━━━ Text excerpt

It was eventually knocked down to the room bidder at £305,000, who saw off strong interest from two separate parties on the phone.

The picture was a small oil on board which related closely a number of similar works made by Constable in c.1821-2. The artist and his young family first took lodgings in Hampstead in 1819 where, for two consecutive summers in 1821 and 1822, he rented a house at 2 Lower Terrace, close to the edge of Hampstead Heath.

The 7 x 5.5in (18 x 14cm) ‘sketch’ was titled View towards the back of a Terrace of Houses with Elder tree and came to auction with provenance to the former US ambassador to the UK, John Hay Whitney (1904-82).

Following its consignment, the auctioneers spent four months researching the picture and had its authenticity confirmed by Anne Lyles, former curator of 18th and 19th century British art at Tate Britain, who also helped with the cataloguing.

She identified the picture at Roseberys as in keeping with two works once owned by the artist’s daughter Isabel Constable (who was born at the house in Hampstead in 1822). Like the current work, they were both painted on millboard, which Constable had first started using around 10 years earlier for his outdoor oil sketches made in Suffolk, Surrey and the Midlands.

━━━━━━
━━━ Records

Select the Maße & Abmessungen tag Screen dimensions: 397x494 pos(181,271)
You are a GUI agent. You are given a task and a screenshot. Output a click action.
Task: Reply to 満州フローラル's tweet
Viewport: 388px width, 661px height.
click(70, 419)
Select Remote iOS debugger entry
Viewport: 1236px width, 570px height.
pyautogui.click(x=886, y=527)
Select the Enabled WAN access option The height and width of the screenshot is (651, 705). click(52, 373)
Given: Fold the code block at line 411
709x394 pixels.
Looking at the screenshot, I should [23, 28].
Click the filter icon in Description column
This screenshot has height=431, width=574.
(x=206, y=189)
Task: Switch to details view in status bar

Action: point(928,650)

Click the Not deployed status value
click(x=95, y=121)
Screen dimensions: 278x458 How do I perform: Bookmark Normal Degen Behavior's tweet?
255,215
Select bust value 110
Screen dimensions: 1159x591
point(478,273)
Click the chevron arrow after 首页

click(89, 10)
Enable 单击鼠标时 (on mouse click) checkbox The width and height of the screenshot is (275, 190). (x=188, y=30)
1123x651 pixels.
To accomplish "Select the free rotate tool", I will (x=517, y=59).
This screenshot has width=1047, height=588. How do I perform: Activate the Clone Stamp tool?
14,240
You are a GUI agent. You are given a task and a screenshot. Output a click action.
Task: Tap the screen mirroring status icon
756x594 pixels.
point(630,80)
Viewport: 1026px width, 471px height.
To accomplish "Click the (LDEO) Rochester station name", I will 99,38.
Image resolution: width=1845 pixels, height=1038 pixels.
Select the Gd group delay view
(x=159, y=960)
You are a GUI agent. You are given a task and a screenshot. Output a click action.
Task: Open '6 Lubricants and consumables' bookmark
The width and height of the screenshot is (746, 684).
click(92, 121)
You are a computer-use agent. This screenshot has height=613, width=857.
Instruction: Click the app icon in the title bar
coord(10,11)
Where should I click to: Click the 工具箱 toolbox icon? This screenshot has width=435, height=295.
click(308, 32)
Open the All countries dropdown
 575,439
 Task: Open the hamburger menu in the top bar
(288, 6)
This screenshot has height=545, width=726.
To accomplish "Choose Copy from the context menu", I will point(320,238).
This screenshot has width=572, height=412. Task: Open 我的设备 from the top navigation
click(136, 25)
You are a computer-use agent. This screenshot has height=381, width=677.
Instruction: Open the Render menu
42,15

━━━━━━

■ Task instructions:
1) In the text on the Constable sketch, who confirmed the picture's authenticity?
2) From the text on the Constable sketch, copy the stretch from "The picture was" through "of Hampstead Heath.".
3) List every person named in the text on the Constable sketch.

■ The answers:
1) Anne Lyles, former curator of 18th and 19th century British art at Tate Britain.

2)
The picture was a small oil on board which related closely a number of similar works made by Constable in c.1821-2. The artist and his young family first took lodgings in Hampstead in 1819 where, for two consecutive summers in 1821 and 1822, he rented a house at 2 Lower Terrace, close to the edge of Hampstead Heath.

3)
Constable
John Hay Whitney
Anne Lyles
Isabel Constable